I remember sitting in the dark at the old Guild Theater in Memphis, and falling in love with Columbine as I saw King of Hearts the first time. Bujold plays Bates love interest. The world of love and death are mysteries to her. The magical butterflies that accompany first love flutter through Bujold's performance. She is a joy to behold. Her character appears to never have been marred by the pain of heartbreak. The scene in which she sings as part of a choir of prostitutes during the "Kings" coronation is a standout. Columbine is so overcome with joy of the sight of her love that she loses her voice, however she continues to sing with her eyes. Bujold captures the magic that multitudes have tried to put into words for centuries with one look in this scene. It is pure magic. I also especially liked the scene between Bates and Bujold as they came within three minutes of death. As I mentioned before, writer Bessy and director de Broca delivers the "message" of the movie through the eyes and mouths of the inmates. Columbine's reply when Plumpick cries in despair that they only have three minutes to live: "Yes, but what a wonderful three minutes" comes across as believable. This is mainly due to the chemistry between the two actors.

Bates is quite good as the bemused and bewildered Plumpick. Plumpick is a communications officer mistakenly sent into the town because Colonel MacBibenbrook (Adolfo Celi) thinks he is a munitions expert. Plumpick slowly comes to realize that the inmates of the asylum are right, and that it is those who are waging war who are insane. All of the British soldiers are portrayed as good-natured buffoons ala Nigel Bruce as Dr. Watson. I liked the scenes involving the three British soldiers sent into the town after Plumpick to check up on him. These scenes have a nice Monty Python quality to them. They are silly, but not to the point of breaking the mood off the rest of the movie. The Germans, led by Colonel Helmut von Krack (Daniel Boulanger) too are stereotypically cut from the mold of Colonel Klink. There is a short gag involving Corporal Adolph Hitler that brings a laugh. Only Plumpick and the inmates seem to have any sense.

I don't know if writer Bessy is a Veegen, but I found it ironic that the most of the "good-guys" were named for flowers (vegetarians) and the "bad-guys" such as Lieutenant Hamburger were named for meats (carnivore). Bates' character's name, Plumpick seems to imply a carnivore (Plump) who is trying to decide if he wants to become a vegetarian (Pick.) Director de Broca makes it very clear that the carnivores are destroying the world. (I'm probably reading way to much into this. Blame Dr. Mary Battle who taught me to look for symbolism during my freshman English classes at Memphis State!)

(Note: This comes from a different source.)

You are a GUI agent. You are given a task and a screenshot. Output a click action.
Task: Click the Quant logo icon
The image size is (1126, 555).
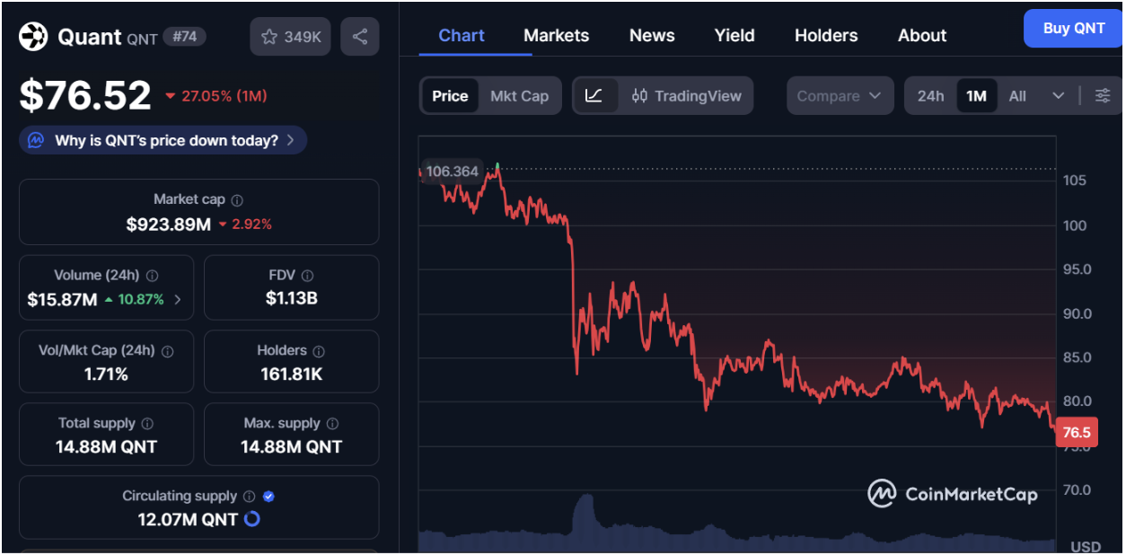tap(34, 37)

This movie was made at the height of the turbulent 60s. Vietnam played on TV every night. Civil unrest was the norm. King of Hearts found its cult following in this atmosphere. To most American audiences, the film's power is somewhat abated by the relatively peaceful times. When I first saw it, the war in Vietnam was a very real thing. The images of small children being shot to pieces in the hamlet of My Lai by American soldiers were fresh on the minds of all above the age of accountability, King of Hearts became a whimsical wish of how things should be.

King of Hearts is not for all tastes. It is deliberately paced. Some may consider the circus atmosphere of many of the scenes to be to arty. Some may be just to jaded to like it. I honestly don't know how I would react to it if I had seen it for the first time as a 42 year-old parent of three, had I not loved this movie as a youth. I point these things out because just because I like a movie doesn't mean you will.